[Pixel coordinate grounding data]
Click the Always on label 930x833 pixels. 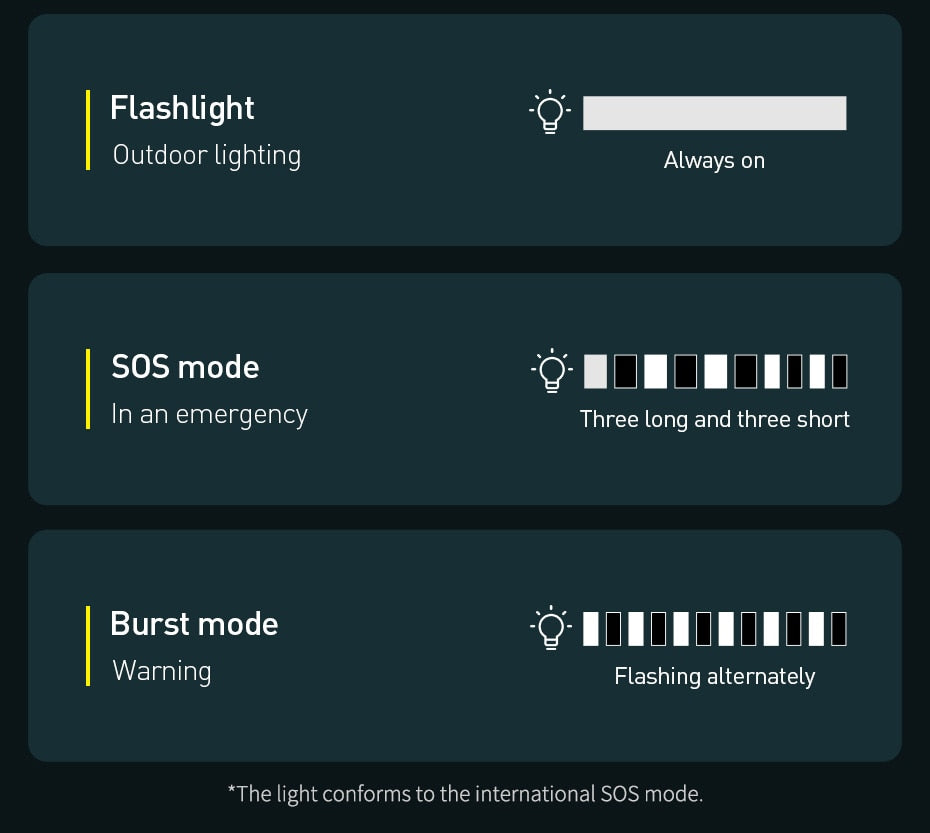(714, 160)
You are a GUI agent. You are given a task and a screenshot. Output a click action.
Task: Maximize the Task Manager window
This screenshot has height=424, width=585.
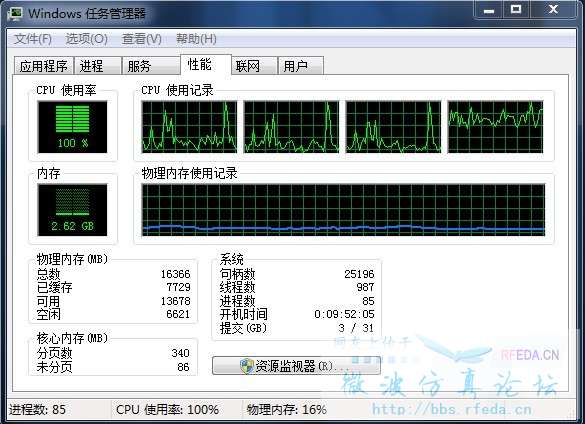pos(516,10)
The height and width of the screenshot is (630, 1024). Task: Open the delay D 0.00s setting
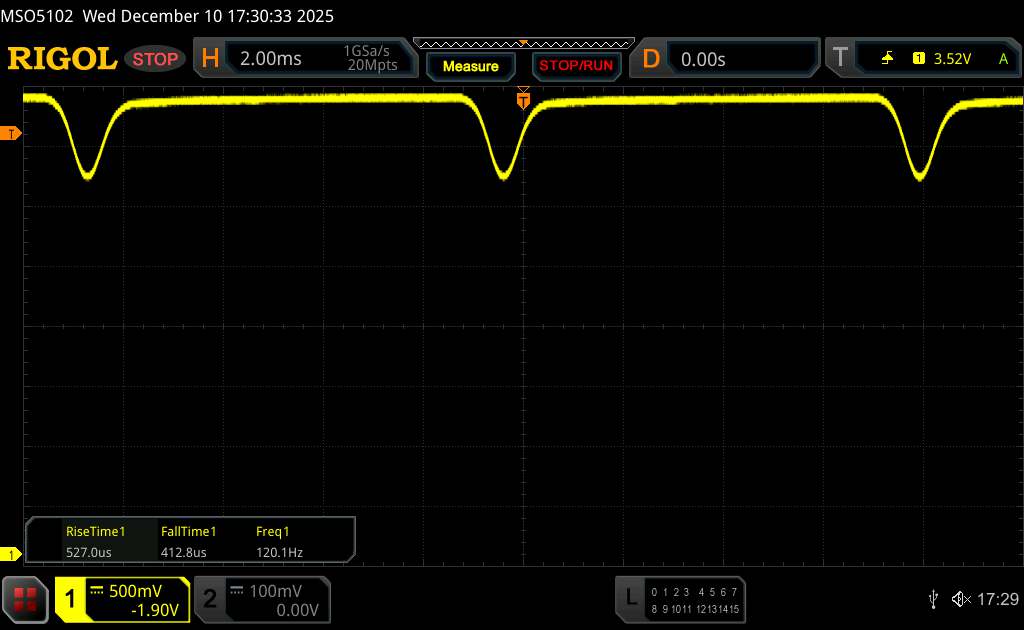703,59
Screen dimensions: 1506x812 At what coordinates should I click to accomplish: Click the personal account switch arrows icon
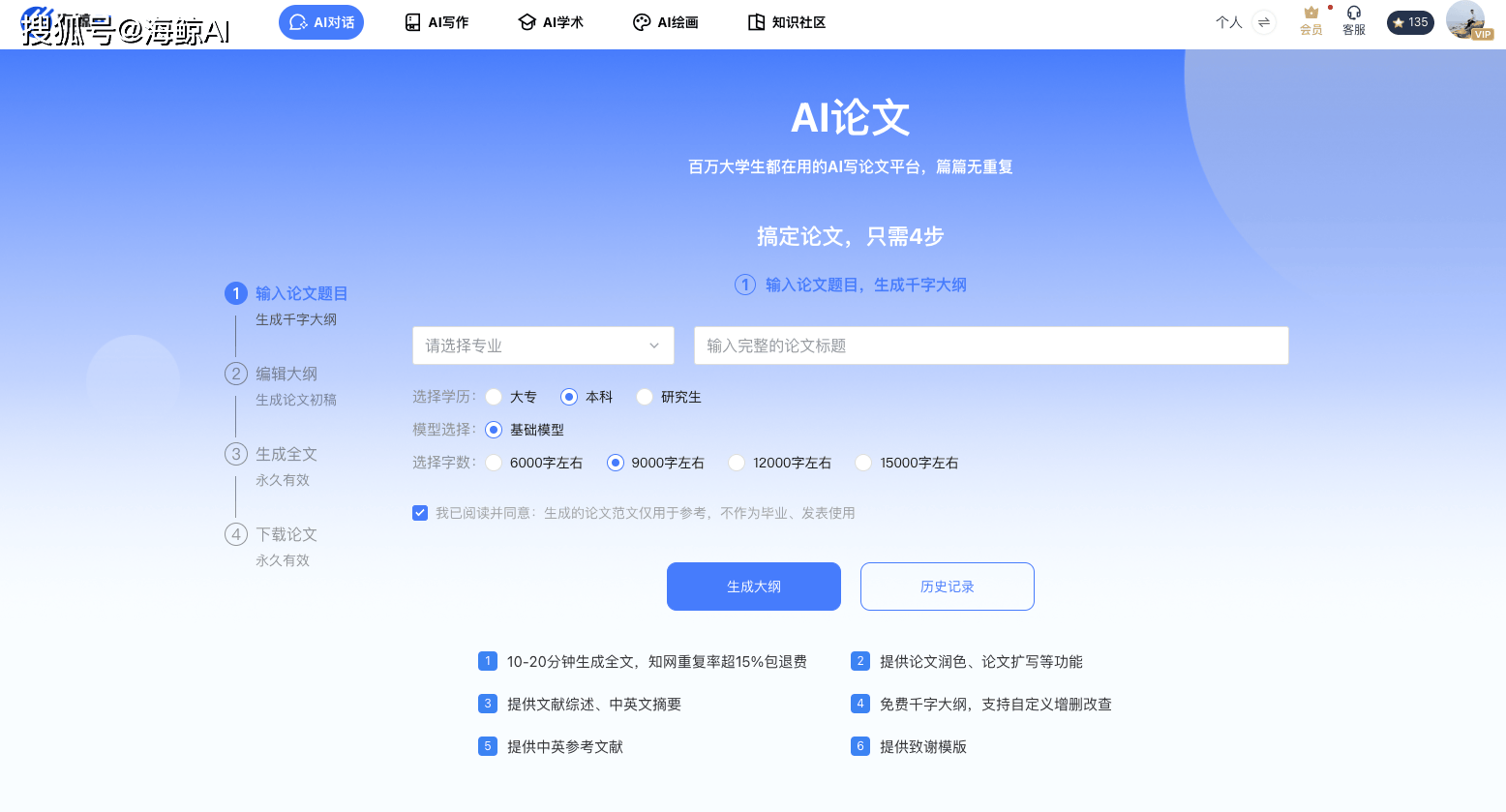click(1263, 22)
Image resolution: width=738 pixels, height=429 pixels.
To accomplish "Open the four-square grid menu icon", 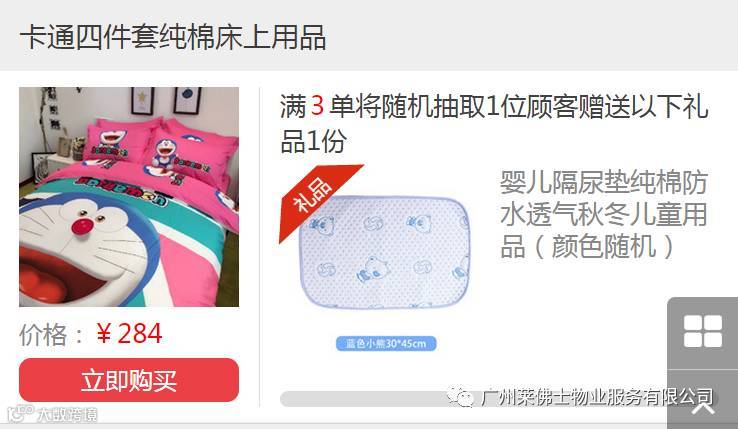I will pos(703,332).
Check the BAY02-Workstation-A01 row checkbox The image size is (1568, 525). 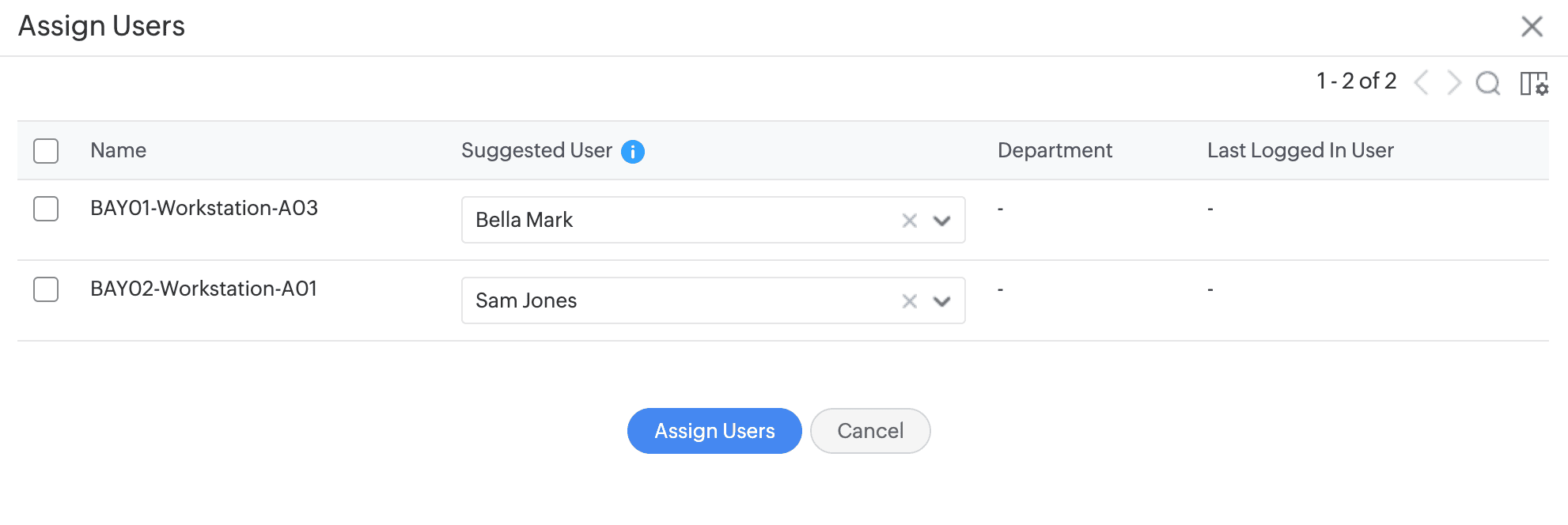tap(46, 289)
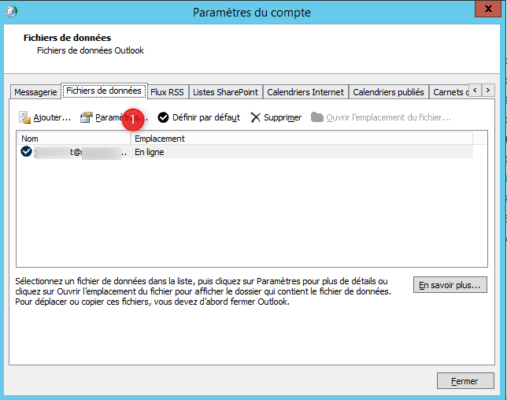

What the exercise asks: For this exercise, transcribe exactly the part of the records above that opens with the line containing "The height and" and closes with the one containing "Image resolution: width=738". Pictures are not part of the copy.

Result for this task:
The height and width of the screenshot is (630, 1024). Task: Open the delay D 0.00s setting
703,59
Screen dimensions: 1506x812 At what coordinates should I click to accomplish: Click the personal account switch arrows icon
click(1263, 22)
Image resolution: width=738 pixels, height=429 pixels.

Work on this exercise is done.